____ MATERIAL SUPPLIED
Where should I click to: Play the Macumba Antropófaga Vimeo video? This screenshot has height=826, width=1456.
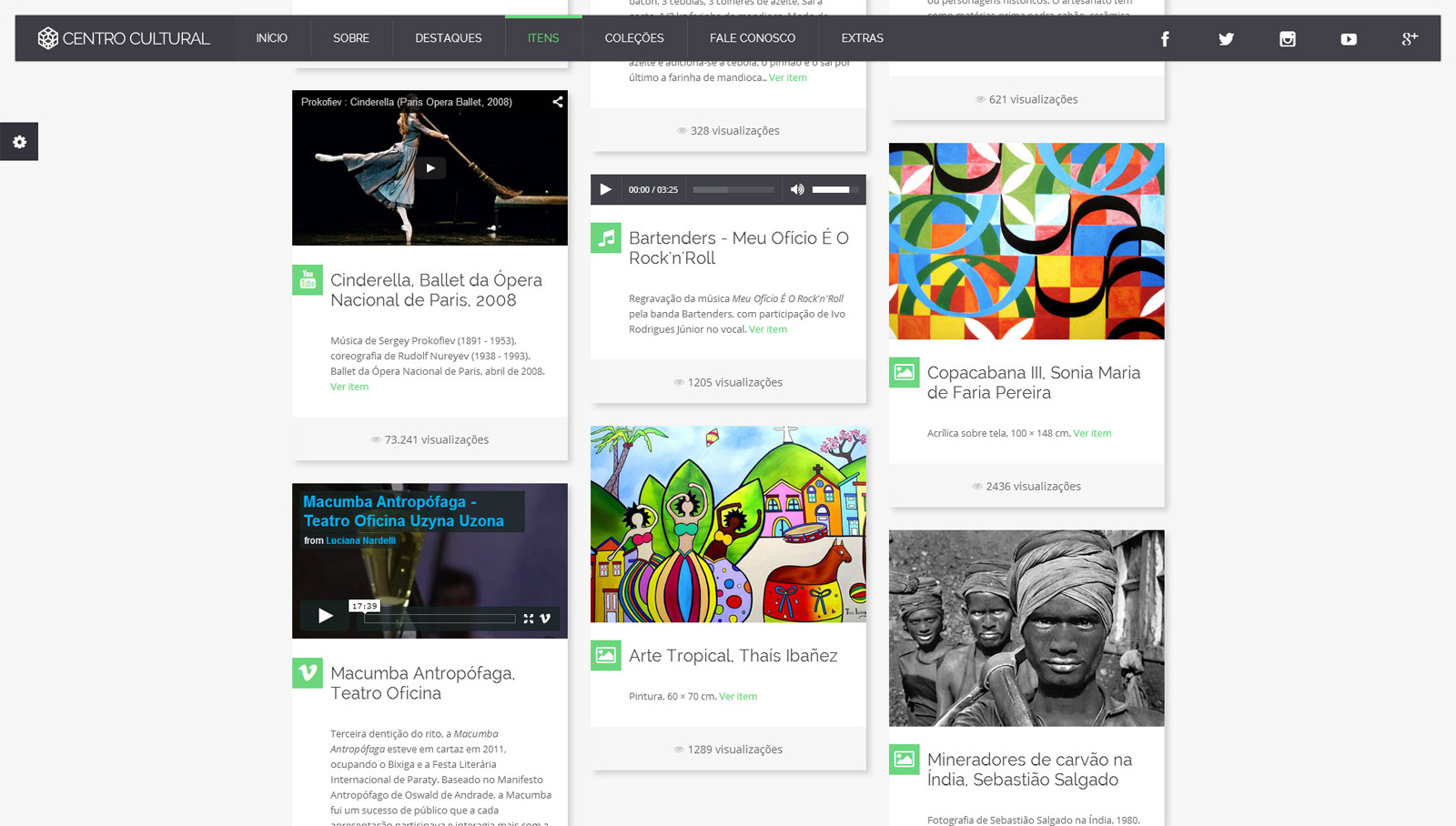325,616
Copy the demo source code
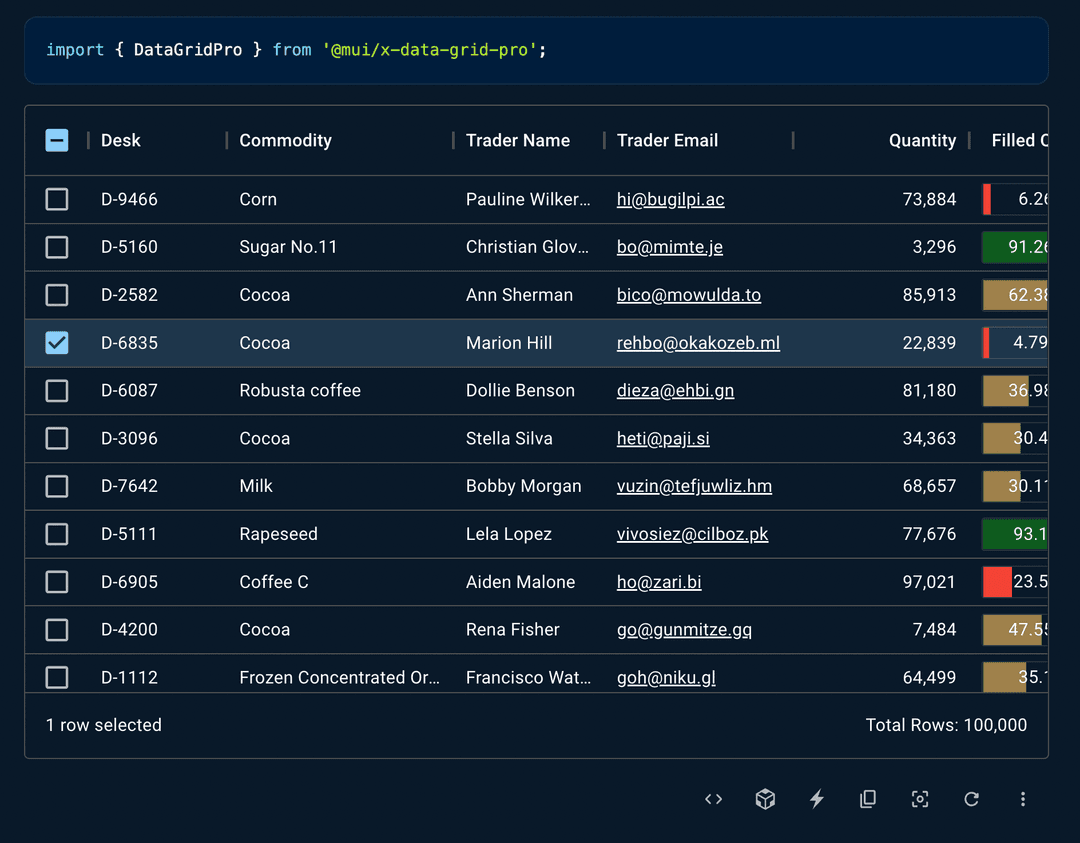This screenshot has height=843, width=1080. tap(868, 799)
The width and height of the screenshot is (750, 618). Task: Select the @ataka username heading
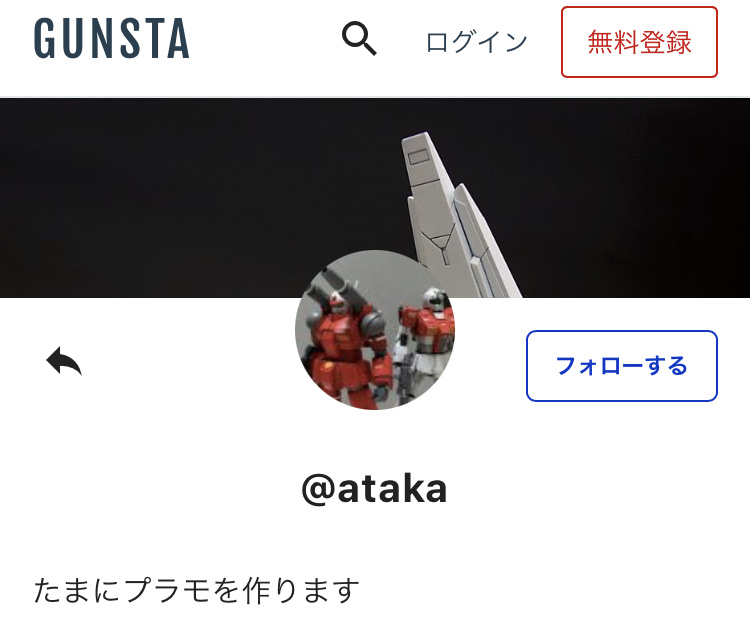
________
Apart from the images, please copy every line of the data exactly as written.

Where should I click to: Play the Macumba Antropófaga Vimeo video? This screenshot has height=826, width=1456.
325,616
Copy the demo source code
This screenshot has height=843, width=1080. tap(868, 799)
The width and height of the screenshot is (750, 618). Task: Select the @ataka username heading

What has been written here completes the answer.